1903 - Dedication of the Stone Church

The Washington Post, May 18, 1903

The new St. James Catholic Church at West Falls Church, Va., was dedicated yesterday morning by the Right Rev. Van de Vyver, Bishop of Richmond. The ceremonies were performed in the presence of a large congregation from West Falls and neighboring churches, and a large committee of clergy from near-by parishes in Virginia, the District of Columbia, and Maryland.

The new edifice, a handsome structure of light stone with stained glass windows, is the gift of Mrs. Thomas F. Ryan, of New York. It cost $17,000, and the entire sum was contributed by Mrs. Ryan. The first church of St. James at West Falls was built in 1871 on ground donated for that purpose by Mrs. Sarah Sewell. This church was under the control of the Jesuits until some time in the ‘80’s, when it passed under the management of the Diocese of Richmond, and the parish was assigned to Rev. Father Cutler of Alexandria, Va. In 1892 Rev. E. M. Tearney, the present pastor, was assigned to the station, and has remained there ever since. From the funds set aside by her every year for charitable, philanthropic, and religious work, Mrs. Ryan gave Bishop Van de Vver, the sum of $17,000 to expend as he desired. He concluded to erect a church for the congregation at West Falls and transferred the funds to the officers of that congregation. The handsome structure is the result.

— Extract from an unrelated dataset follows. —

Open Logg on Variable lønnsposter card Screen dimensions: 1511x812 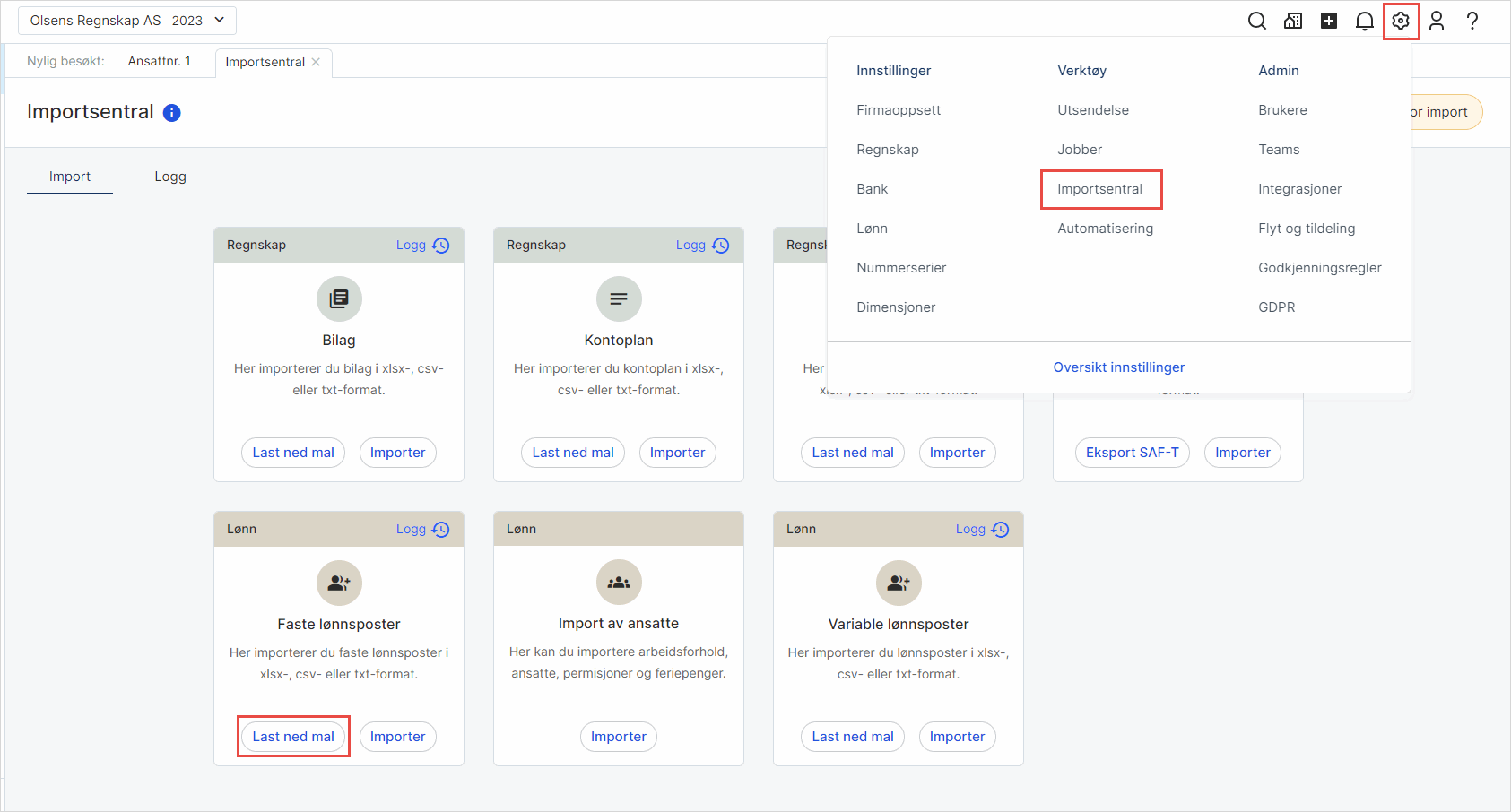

The dedicatory services began yesterday morning at 10:00 o’clock. Bishop Van de Vyver proceeded with the dedication by the recitation of the litany, and the blessing of the church. The celebrant of the Mass was Rev. Charles Donahue, of Martinsburg, W. Va. The deacon, assisting him, was Rev. Michael Dineen of Baltimore, and the subdeacon, Rev. James Donahoe of Baltimore. The master of ceremonies was Rev. Joseph Mallon, of Tennallytown.

The dedicatory sermon was preached by Rev. T. X. McCarthy, of St. Aloysius Church, Washington. He first dwelt on the building as the temple of God, and the means by which the congregation could secure the blessings of the various sacraments. “The church,” he said, “is the foundation of all religious and civil faith.”

 Bishop Van de Vyver spoke briefly after the conclusion of the address by Father McCarthy. Without mentioning the name of the donor, he asked the congregation to remember the benefactress in their prayers, especially since she expected no material return from this expenditure. He exhorted the members to be faithful to their vows and to be punctual in their attendance to Mass on Sunday and through the week.

The music was under the direction of Miss Ada Jones. Miss Katharyn Lackey, of Tennallytown, was the organist. The members of the choir were Mrs. M. Saxton, Misses Ada Jones, Louise Jones, Lillian Burke, Mr. M. Saxton and Mr. Howard Burr. The church choir was assisted by the choir from Tennallytown. During the services Gounod’s mass was sung. The offertory consisted of Giorza’s “Regina Coeli.”

 At 7 o’clock, Rev. Father Elliott, Paulist, of the Catholic University, preached in the new church. At the services, the choir rendered Giorza’s solemn high vespers.